Study text »
Stephen Hussey of Devon Wildlife Trust (DWT) said: “The Government ban may have come too late to check the spread of the ash dieback disease, Chalara fraxinea, now that the disease has already been found in trees in other parts of England, including Suffolk, Norfolk and Buckinghamshire.”
He went on: “Certainly, as a percentage of our overall tree cover, ash is more important than elm was before it was devastated. But also a high proportion of our traditional Devon hedgerows are made up of ash – and they play a vital part in how the landscape works for wildlife and as windbreaks for stock cover.
“We were just about to begin our Big Tree Plant – a scheme to put 3,000 new trees in Exeter,” he added. “But many were going to be ash, so now what do we do?”
Volunteers and staff from environmental groups across the region have been asked to look out for signs of the disease – a job made much more difficult at this time of the year thanks to the fact that one of the main symptoms is leaf-loss.
Dr Hancock said that vigilance was particularly important in a place such as Somerset as the county acted as an entry point for any kind of disease moving into the region from the east.
“Go up to the Mendips and most of the trees up there are ash – they are also hugely important across places like the Levels,” he said.
He also explained that, although ash trees are indigenous to this country, whips for commercial planting often come from countries like the Netherlands: “Even though ash grows extensively from seed in the UK it’s not, commercially speaking, a tree for planting on – the Dutch do that well and that’s why they are imported. But once the disease gets into those we have a big problem, hence the last-minute panic.
“There was an international symposium set up to discuss this disease in Norway in 2010 and it was suggested there that the UK and Ireland should ban imports,” Dr Hancock added, saying it was a shame this move had never materialised.
René Olivieri, chair of the Royal Society of Wildlife Trusts, has taken a similar point of view. In a letter to Defra this week he said it was “very disappointing” that the failure to ban the import and movement of ash trees had, “resulted in the disease spreading into the natural environment”, despite previous warnings that such a disaster could happen.
He urged Mr Paterson to establish an emergency summit to “co-ordinate action to halt the spread of the disease and bring together appropriate scientists, commercial interests and representatives of landowning bodies including conservation organisations”.
Some environmentalists believe the UK lags behind other countries in protecting its natural tree cover.
“There’s a difference between the way we deal with imports of animals and plants,” said one. “Powerful lobbies have pushed to legislate so we can fight against the import of things like swine flu and so on, but we are far weaker when it comes to the import of plant diseases.
“In parts of the USA they are so aware of diseases in trees you can’t, for example, take an apple from one state to another without getting into trouble. We should do more here, because Chalara fraxinea is not the only disease threatening woodlands.”

Data extract »
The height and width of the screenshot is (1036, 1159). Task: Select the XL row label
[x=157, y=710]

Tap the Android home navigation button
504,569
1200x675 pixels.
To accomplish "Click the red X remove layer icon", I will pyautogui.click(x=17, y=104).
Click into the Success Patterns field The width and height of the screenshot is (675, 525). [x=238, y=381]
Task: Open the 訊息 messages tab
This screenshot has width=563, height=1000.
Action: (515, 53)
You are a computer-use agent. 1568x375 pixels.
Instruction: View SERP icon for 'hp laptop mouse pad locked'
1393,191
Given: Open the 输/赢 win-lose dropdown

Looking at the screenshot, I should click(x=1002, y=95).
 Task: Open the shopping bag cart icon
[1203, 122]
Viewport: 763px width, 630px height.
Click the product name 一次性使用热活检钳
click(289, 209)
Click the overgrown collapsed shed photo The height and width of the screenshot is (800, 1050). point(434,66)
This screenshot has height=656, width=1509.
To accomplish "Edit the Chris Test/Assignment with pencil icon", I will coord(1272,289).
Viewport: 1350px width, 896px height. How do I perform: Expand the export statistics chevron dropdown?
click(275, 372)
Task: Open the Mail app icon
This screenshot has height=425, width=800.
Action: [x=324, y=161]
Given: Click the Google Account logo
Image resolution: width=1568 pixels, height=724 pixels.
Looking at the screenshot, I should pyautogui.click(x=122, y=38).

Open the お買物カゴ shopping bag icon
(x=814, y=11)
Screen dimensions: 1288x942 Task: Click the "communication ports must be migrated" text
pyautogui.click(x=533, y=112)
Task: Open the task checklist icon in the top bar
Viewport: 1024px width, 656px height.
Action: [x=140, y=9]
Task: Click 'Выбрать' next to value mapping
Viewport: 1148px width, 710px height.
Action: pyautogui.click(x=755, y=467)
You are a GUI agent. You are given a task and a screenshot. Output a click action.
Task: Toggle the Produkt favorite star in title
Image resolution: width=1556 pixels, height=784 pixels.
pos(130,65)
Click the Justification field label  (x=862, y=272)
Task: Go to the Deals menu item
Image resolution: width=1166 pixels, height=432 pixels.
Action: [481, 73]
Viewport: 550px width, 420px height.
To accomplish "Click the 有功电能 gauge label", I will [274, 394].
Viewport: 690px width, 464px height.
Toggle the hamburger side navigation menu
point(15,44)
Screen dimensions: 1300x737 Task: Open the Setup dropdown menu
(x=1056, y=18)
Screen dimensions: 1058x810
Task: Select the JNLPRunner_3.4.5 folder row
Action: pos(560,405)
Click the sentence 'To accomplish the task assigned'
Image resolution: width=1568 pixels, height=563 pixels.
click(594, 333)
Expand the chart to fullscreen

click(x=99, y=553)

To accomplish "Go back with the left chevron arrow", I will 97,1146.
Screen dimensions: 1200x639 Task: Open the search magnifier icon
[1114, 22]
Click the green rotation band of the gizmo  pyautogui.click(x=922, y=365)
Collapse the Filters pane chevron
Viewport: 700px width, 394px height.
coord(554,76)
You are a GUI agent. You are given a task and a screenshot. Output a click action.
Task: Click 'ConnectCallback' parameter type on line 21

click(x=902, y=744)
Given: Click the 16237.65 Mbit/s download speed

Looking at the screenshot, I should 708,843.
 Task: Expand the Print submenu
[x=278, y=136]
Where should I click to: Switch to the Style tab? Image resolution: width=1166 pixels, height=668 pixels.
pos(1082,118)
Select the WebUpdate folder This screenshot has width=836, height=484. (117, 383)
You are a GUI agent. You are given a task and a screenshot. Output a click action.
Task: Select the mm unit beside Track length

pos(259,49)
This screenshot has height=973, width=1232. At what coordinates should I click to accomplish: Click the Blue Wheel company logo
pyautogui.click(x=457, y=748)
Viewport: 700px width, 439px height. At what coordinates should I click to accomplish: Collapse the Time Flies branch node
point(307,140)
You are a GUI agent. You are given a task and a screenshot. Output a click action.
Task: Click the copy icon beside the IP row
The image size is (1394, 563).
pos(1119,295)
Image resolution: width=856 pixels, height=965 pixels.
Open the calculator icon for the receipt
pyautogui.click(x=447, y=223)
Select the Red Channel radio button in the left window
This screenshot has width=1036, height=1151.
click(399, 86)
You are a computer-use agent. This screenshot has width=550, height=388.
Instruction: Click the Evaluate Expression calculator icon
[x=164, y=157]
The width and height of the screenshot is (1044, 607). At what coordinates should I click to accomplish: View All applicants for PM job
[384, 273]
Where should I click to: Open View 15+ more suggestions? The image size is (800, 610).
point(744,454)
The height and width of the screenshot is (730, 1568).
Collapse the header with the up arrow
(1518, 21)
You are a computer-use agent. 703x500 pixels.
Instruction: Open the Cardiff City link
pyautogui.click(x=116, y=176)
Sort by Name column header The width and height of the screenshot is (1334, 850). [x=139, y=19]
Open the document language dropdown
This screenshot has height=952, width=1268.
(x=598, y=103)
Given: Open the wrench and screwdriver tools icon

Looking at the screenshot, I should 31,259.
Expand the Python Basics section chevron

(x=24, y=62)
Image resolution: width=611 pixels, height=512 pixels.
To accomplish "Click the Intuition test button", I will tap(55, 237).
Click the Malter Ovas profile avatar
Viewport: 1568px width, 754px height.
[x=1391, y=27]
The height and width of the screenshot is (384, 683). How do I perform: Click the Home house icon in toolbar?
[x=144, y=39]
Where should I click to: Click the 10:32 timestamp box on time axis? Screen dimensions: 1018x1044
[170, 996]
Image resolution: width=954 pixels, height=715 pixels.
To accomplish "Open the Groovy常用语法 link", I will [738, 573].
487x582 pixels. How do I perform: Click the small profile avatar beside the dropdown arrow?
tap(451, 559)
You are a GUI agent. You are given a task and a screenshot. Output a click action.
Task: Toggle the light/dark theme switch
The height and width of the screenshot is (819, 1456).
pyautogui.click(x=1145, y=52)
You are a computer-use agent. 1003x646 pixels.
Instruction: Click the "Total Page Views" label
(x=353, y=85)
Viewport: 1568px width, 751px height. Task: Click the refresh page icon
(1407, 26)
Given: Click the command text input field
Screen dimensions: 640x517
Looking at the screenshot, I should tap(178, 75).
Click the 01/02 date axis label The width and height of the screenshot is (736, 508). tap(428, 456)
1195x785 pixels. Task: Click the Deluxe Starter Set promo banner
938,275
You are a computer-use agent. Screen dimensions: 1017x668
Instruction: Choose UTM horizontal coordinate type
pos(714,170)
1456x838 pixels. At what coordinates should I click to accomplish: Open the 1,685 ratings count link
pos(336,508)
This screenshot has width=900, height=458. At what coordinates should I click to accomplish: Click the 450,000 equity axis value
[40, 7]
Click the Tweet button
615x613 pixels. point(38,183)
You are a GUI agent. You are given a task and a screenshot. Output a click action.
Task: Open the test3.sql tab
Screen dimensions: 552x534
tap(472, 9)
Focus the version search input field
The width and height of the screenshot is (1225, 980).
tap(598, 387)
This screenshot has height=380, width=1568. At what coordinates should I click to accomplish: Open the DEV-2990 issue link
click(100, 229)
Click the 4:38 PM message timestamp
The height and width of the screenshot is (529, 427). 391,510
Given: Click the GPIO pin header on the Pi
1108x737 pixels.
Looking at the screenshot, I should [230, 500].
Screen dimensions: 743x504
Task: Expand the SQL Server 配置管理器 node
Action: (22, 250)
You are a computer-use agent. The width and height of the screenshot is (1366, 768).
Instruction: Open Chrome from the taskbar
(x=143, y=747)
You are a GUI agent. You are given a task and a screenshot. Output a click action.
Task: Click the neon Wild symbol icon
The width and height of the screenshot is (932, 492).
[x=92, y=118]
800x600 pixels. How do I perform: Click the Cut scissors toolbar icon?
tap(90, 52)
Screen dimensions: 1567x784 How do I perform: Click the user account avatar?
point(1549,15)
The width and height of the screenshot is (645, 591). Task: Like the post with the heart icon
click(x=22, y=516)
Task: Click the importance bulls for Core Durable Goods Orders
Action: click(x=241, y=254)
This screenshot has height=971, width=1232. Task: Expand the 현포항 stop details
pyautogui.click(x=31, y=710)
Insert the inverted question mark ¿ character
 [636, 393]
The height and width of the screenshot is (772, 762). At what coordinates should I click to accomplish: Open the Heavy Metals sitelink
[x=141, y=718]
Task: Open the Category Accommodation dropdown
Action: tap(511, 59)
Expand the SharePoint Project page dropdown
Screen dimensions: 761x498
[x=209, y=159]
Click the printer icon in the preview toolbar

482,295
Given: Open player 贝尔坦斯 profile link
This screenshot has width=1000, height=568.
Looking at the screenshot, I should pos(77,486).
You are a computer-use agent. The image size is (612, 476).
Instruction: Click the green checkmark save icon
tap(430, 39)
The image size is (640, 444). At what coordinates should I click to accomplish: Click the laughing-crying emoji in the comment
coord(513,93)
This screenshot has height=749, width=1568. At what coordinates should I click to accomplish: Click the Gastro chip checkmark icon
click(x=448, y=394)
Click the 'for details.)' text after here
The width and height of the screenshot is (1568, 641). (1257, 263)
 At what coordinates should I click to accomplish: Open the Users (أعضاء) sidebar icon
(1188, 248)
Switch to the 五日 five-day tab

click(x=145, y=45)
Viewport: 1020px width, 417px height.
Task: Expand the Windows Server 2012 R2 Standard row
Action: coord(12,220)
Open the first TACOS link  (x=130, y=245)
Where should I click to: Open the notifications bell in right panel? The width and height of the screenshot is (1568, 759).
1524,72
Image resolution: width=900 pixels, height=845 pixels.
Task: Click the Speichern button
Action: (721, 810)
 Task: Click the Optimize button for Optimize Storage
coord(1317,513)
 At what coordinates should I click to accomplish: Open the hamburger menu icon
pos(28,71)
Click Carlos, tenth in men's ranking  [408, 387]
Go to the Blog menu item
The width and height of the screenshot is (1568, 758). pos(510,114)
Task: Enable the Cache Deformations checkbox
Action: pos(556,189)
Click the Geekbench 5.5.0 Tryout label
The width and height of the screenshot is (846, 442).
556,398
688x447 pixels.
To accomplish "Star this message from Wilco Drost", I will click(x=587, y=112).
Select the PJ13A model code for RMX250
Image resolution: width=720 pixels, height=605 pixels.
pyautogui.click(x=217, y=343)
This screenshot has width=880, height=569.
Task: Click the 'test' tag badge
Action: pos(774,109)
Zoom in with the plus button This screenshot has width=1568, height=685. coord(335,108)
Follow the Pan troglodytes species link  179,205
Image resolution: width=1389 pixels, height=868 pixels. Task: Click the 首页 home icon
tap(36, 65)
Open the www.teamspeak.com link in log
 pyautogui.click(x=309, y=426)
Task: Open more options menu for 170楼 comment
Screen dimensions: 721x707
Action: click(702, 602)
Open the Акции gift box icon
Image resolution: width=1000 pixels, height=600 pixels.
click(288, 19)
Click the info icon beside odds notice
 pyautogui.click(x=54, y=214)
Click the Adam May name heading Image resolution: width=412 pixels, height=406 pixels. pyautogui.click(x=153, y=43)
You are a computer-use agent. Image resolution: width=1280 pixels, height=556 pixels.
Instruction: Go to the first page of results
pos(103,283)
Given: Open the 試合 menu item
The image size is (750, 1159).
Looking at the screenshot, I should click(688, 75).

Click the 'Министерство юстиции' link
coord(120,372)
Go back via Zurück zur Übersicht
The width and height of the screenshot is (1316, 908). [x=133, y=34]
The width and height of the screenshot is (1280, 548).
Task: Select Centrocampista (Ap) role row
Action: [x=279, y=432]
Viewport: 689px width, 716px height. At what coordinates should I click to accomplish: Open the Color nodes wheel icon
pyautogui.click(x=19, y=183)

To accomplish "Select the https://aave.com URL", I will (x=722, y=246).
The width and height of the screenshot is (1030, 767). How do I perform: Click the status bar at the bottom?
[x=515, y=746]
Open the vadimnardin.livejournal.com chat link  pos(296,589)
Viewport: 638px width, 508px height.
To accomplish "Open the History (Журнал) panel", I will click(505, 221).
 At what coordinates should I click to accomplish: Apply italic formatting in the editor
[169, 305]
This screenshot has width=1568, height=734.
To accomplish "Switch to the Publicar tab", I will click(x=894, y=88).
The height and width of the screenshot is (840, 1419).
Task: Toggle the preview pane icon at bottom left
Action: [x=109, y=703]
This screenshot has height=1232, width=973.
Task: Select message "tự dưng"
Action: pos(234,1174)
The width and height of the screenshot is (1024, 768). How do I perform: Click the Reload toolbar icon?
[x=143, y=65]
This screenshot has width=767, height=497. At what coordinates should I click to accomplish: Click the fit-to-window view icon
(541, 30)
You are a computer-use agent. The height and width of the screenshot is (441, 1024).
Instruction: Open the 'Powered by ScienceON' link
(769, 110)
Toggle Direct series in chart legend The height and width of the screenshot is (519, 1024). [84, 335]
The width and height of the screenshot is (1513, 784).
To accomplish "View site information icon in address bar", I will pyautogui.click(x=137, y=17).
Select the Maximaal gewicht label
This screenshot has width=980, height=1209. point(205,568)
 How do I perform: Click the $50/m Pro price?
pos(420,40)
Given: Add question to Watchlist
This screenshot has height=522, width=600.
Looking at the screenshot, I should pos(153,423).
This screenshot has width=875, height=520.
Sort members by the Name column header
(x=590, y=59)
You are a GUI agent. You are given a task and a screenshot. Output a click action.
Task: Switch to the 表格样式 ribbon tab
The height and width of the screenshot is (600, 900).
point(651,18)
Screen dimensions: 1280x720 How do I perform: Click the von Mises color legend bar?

Action item »
In the ash dieback article, how many new trees was the Big Tree Plant scheme meant to put in Exeter? Rely only on the ash dieback article, not the data.

Result of the task »
3,000 trees.